### TASK SET
1. According to the Malibu court ruling, which municipal code section makes Ms. Barovsky eligible for reelection to a second four-year term?
2. Please carry on the Malibu court ruling from its final sentence.

### GIVEN PASSAGE
Start

Ms. Barovsky was appointed by the city council to serve as a council member for approximately five months, from June 2000 to November 2000.   She was elected to serve a remaining 17-month term, from November 2000 to April 2002, pursuant to a special election.   Ms. Barovsky was elected to serve one four-year term, from April 2002 to April 2006.   Because she has been elected to date to serve only one four-year term, she is eligible, under Malibu Municipal Code section 2.08.040, for reelection to a second four-year term.   Hence, the respondent court's ruling to the contrary, which was premised on voter intent materials, must, with respect, be set aside.

IV. DISPOSITION

Let a peremptory writ of mandate issue directing the respondent court to vacate its February 3, 2006 judgment granting the mandate petition and its February 3, 2006 writ of mandate.   The respondent court is to then deny the mandate petition filed by plaintiffs, Richard H. Carrigan, Emily Harlow, John Wall, and Sherman Baylin.   To prevent frustration of the relief granted, this decision is final as to this court upon filing.  (Cal. Rules of Court, rule 24(b)(3).)   Defendants, Lisa Pope and the City of Malibu, shall recover their costs incurred in this proceeding jointly and severally from plaintiffs.

End

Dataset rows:

Start

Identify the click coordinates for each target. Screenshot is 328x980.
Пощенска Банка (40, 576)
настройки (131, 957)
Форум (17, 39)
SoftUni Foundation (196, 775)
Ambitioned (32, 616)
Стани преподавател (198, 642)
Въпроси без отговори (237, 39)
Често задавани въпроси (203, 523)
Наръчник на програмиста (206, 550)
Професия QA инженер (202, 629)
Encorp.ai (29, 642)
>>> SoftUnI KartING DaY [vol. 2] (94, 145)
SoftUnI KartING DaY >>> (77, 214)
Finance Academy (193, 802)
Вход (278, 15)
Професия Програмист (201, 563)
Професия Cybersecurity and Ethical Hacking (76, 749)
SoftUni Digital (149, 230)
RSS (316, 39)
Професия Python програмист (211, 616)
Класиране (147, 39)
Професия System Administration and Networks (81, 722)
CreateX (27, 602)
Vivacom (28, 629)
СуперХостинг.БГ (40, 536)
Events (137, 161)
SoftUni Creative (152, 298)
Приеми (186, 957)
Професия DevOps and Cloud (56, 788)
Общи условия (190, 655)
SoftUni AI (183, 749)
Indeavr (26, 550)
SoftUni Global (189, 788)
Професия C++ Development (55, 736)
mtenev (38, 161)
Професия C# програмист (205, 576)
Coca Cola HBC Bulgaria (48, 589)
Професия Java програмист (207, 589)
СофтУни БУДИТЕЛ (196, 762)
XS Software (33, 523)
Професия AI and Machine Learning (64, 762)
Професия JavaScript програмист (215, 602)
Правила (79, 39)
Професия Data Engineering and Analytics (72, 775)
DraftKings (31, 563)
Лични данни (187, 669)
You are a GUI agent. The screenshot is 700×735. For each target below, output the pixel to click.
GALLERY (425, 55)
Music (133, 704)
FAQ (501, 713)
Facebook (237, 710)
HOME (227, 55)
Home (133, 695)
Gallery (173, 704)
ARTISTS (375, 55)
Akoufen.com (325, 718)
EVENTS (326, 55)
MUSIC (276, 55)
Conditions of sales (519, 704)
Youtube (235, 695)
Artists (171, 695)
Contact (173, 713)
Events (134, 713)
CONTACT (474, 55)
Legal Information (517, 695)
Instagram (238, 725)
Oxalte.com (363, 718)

End

### EXPECTED RESULTS
1. Malibu Municipal Code section 2.08.040.

2.
I respectfully dissent.

I believe the ordinance is ambiguous.   It states, “No person shall be elected as a member of the City Council for more than two four-year terms․” (Malibu Mun.Code, § 2.08.040.)

The ordinance can be read to prohibit a person from being elected to three four-years terms-i.e. one four-year term more than the limit of the number of two four-year terms.   On the other hand, the ordinance also can be interpreted reasonably to preclude a person from being elected for anything  more than the two four-year terms-i.e. the person cannot be elected for a 17-month term and two four-year terms because that would mean being elected for “more than two four-year terms.”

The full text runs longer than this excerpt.